Member of the Malaysian Parliament for Kuala Kangsar
- In office 18 June 2016 – 19 November 2022
- Preceded by: Wan Mohammad Khair-il Anuar (BN–UMNO)
- Succeeded by: Iskandar Dzulkarnain Abdul Khalid (PN–BERSATU)
- Majority: 6,969 (2016) 731 (2018)

Faction represented in Dewan Rakyat
- 2016–2022: Barisan Nasional

Personal details
- Born: Mastura binti Mohd Yazid Kota Bharu, Kelantan, Federation of Malaya (now Malaysia)
- Citizenship: Malaysian
- Party: United Malays National Organisation (UMNO)
- Other political affiliations: Barisan Nasional (BN)
- Spouse: Wan Mohammad Khair-il Anuar
- Relations: Tan Sri Mohd Yazid Baba (Father)
- Children: 4
- Alma mater: University of Kent
- Occupation: Politician
- Website: www.masturayazid.com

= Mastura Mohd Yazid =

Malaysian politician

Mastura binti Mohd Yazid (Jawi مستورة بنت محمد يزيد) is a Malaysian politician who served as the Deputy Minister in the Prime Minister's Department in charge of Special Functions for the second term in the Barisan Nasional (BN) administration under former Prime Minister Ismail Sabri Yaakob and former Minister Abdul Latiff Ahmad from August 2021 to the collapse of the BN administration in November 2022 and the first term in the Perikatan Nasional (PN) administration under former Prime Minister Muhyiddin Yassin and former Minister Mohd Redzuan Md Yusof from March 2020 to the collapse of the PN administration in August 2021 as well as the Member of Parliament (MP) for Kuala Kangsar from June 2016 to November 2022.

== Education ==
Mastura graduated with a Bachelor of Laws in Honors from the University of Kent, United Kingdom in 1984. The following year, she continued her studies at the Law School Education Law Council at the Inns of Court, London. 3 years later, she obtained a degree in Shariah Law and Practice at International Islamic University.

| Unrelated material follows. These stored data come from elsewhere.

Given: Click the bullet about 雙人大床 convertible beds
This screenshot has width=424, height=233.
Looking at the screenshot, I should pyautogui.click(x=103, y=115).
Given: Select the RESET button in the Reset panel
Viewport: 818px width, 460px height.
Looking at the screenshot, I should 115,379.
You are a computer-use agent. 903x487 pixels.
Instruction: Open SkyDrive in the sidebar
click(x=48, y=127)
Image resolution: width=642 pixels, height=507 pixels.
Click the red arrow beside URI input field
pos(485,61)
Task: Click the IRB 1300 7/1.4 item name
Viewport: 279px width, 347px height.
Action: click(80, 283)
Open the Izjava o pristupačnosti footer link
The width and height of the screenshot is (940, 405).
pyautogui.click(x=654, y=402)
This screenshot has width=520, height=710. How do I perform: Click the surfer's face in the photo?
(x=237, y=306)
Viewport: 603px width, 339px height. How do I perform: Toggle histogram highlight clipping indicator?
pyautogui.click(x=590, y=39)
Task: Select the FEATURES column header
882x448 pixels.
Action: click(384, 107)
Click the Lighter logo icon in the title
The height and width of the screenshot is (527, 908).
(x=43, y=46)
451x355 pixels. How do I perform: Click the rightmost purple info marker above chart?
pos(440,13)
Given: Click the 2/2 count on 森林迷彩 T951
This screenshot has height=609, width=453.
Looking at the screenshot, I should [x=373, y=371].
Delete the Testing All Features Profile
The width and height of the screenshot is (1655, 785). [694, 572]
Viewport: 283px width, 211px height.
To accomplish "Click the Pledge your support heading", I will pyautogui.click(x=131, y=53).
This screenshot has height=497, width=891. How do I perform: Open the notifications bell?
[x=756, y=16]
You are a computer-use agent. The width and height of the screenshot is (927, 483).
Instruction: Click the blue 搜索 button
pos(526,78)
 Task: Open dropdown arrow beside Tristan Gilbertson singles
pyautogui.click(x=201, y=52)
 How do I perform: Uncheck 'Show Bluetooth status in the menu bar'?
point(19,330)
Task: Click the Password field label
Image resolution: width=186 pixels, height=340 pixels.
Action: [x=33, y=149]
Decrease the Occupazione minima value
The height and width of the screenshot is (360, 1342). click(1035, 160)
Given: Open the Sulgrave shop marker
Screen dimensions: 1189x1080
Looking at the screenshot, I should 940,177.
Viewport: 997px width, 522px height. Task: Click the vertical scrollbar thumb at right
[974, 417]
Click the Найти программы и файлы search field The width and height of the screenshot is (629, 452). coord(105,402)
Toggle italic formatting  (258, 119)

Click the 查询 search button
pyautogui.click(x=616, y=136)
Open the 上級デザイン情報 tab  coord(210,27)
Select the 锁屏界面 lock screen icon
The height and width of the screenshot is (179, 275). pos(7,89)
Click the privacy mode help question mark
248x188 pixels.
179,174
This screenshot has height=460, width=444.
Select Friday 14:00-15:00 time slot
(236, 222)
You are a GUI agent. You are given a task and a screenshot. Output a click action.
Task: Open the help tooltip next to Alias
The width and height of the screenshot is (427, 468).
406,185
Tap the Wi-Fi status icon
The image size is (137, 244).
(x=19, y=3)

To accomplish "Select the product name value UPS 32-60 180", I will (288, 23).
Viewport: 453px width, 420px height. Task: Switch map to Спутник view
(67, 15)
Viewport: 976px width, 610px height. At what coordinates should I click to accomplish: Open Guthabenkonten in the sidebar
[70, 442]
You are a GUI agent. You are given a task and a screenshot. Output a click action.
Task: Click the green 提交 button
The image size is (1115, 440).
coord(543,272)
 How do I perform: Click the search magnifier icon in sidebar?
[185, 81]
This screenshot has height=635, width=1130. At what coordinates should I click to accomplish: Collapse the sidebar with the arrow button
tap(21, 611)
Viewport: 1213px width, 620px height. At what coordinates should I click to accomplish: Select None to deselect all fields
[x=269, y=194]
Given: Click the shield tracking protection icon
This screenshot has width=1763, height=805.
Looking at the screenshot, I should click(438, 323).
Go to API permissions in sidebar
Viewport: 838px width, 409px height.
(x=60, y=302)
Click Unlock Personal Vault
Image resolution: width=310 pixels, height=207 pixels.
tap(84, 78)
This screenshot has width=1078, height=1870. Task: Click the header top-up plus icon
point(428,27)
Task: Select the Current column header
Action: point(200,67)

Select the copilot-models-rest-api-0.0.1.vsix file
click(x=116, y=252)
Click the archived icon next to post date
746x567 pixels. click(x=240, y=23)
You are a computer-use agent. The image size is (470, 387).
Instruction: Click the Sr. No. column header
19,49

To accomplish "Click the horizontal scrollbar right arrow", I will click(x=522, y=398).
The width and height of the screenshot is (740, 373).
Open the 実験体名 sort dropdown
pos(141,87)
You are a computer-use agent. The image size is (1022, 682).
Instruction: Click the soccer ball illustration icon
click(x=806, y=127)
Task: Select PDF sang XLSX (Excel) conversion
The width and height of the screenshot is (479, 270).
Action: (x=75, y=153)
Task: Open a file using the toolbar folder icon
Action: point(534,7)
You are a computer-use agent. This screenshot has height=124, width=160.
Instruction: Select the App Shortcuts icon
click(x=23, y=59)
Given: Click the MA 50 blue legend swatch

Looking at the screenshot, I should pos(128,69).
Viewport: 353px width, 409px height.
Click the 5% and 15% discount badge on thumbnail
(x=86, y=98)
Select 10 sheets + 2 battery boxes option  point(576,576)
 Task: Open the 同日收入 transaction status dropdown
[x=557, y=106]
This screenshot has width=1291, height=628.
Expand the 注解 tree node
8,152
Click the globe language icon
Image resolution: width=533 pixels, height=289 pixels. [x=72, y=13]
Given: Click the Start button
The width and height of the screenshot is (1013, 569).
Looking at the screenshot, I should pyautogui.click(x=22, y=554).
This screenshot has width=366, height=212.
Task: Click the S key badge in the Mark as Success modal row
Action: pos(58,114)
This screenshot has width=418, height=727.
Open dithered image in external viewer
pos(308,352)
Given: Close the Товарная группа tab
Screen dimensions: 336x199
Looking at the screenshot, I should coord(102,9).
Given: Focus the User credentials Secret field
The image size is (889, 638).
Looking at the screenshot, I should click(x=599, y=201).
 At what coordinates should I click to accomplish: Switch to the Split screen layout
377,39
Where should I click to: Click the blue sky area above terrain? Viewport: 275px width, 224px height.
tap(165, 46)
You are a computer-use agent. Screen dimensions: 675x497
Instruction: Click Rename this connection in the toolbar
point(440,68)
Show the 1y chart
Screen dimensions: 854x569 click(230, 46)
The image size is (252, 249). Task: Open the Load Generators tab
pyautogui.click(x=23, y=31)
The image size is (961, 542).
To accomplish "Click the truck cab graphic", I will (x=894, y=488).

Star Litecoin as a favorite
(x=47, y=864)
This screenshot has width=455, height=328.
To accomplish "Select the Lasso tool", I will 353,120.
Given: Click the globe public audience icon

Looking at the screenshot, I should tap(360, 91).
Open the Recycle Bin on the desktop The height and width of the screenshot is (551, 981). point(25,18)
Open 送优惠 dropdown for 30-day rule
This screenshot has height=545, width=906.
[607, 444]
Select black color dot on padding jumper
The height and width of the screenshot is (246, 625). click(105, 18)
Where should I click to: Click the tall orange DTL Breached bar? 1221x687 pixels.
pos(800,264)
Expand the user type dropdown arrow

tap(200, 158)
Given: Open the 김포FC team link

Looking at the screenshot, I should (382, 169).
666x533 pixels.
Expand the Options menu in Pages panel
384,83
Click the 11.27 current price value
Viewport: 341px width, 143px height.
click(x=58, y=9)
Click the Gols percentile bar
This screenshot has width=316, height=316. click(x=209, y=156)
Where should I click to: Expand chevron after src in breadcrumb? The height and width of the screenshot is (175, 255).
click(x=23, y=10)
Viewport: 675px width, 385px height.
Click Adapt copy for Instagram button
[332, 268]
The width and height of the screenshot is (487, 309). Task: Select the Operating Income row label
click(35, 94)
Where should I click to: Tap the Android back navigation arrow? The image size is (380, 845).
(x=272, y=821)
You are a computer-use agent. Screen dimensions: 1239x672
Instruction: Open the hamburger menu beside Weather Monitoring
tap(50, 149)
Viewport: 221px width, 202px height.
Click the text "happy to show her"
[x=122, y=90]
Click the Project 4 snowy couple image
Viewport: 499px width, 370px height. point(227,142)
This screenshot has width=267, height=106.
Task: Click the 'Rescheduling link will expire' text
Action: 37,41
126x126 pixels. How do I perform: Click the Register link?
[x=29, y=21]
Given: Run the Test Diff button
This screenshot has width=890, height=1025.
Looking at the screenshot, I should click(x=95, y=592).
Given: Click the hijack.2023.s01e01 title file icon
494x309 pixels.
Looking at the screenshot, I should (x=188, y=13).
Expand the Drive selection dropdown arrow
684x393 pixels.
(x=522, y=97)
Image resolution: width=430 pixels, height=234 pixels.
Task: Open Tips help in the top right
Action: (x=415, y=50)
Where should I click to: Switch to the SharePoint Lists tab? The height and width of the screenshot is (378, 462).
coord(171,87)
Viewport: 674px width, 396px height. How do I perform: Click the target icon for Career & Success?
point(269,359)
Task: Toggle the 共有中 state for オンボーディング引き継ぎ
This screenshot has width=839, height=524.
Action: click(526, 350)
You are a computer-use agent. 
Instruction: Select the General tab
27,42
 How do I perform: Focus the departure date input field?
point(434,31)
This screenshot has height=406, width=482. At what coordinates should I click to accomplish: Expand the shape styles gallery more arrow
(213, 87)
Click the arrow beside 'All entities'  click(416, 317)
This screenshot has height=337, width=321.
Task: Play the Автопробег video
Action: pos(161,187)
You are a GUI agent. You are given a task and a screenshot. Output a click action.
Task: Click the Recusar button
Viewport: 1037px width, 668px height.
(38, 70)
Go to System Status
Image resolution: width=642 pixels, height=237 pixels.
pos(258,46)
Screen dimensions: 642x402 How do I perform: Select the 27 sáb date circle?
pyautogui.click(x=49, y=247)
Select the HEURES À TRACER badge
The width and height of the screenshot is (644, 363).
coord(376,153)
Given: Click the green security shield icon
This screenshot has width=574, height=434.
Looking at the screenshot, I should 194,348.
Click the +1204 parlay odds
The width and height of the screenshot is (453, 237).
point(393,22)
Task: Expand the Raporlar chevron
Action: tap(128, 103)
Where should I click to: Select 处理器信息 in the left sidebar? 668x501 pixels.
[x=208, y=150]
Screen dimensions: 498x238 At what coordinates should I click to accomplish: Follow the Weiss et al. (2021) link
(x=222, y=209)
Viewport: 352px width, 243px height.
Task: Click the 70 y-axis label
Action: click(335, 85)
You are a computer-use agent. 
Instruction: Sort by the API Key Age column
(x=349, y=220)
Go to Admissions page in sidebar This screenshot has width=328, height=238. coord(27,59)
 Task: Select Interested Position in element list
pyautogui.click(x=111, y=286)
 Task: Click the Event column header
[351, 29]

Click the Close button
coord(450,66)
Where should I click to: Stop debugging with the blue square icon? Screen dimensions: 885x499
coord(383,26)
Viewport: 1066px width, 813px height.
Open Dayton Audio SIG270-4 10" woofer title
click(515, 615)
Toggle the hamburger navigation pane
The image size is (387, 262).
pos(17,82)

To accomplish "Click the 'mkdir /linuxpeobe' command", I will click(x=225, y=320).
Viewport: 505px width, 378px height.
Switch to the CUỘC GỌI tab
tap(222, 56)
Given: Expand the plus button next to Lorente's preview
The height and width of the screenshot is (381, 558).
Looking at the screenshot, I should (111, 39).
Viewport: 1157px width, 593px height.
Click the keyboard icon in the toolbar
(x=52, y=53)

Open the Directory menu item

In 2013, she received a Bachelor of Psychology in Open University of Malaysia.

== Career ==
Mastura began her career as an advocate and solicitor in 1986. She practiced law at her family's legal firm, Yazid Baba & Partners, run by her father Yazid Baba, the former Negeri Sembilan state assemblymen of Terentang (1974-1986). She has also been a translator since 2007.

== Politics ==
Mastura is a Member of the UMNO Women's Committee of the Telok Kemang Division, Negeri Sembilan. She often helps her husband Wan Mohammad Khair-il Anuar Wan Ahmad do charity work and dedicated to the people of Kuala Kangsar. In addition, Mastura is also active as a member of the Perak State Charity and Welfare Agency (BAIDURI).

=== Member of Parliament for Kuala Kangsar (2016–2022) ===
In 2016, Mastura was elected as the MP of Kuala Kangsar after she successfully defended the seat in the by-election triggered by the death of the incumbent MP, who was also her husband. In the 2018 general election, she was re-elected once again albeit with a decreased majority. In 2022 general election, she was dropped by the party to contest and instead nominate caretaker Member of the Perak State Legislative Assembly (MLA) for Bukit Chandan Maslin Sham Razman for the Kuala Kangsar federal seat.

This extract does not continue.